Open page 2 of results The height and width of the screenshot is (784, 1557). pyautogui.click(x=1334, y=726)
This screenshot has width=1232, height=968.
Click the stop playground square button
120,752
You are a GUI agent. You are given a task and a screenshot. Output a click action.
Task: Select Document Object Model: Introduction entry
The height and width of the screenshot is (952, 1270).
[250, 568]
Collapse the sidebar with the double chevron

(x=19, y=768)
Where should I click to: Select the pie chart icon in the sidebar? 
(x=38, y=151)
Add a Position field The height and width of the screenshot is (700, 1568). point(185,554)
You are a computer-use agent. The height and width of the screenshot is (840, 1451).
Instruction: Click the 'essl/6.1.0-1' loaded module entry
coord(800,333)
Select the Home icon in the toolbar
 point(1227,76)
════
**PROBLEM REQUIREMENTS**
The response must reproduce the whole listing exactly.

**WRITTEN RESPONSE**
Open page 2 of results The height and width of the screenshot is (784, 1557). pyautogui.click(x=1334, y=726)
This screenshot has width=1232, height=968.
Click the stop playground square button
120,752
You are a GUI agent. You are given a task and a screenshot. Output a click action.
Task: Select Document Object Model: Introduction entry
The height and width of the screenshot is (952, 1270).
[250, 568]
Collapse the sidebar with the double chevron

(x=19, y=768)
Where should I click to: Select the pie chart icon in the sidebar? 
(x=38, y=151)
Add a Position field The height and width of the screenshot is (700, 1568). point(185,554)
You are a computer-use agent. The height and width of the screenshot is (840, 1451).
Instruction: Click the 'essl/6.1.0-1' loaded module entry
coord(800,333)
Select the Home icon in the toolbar
 point(1227,76)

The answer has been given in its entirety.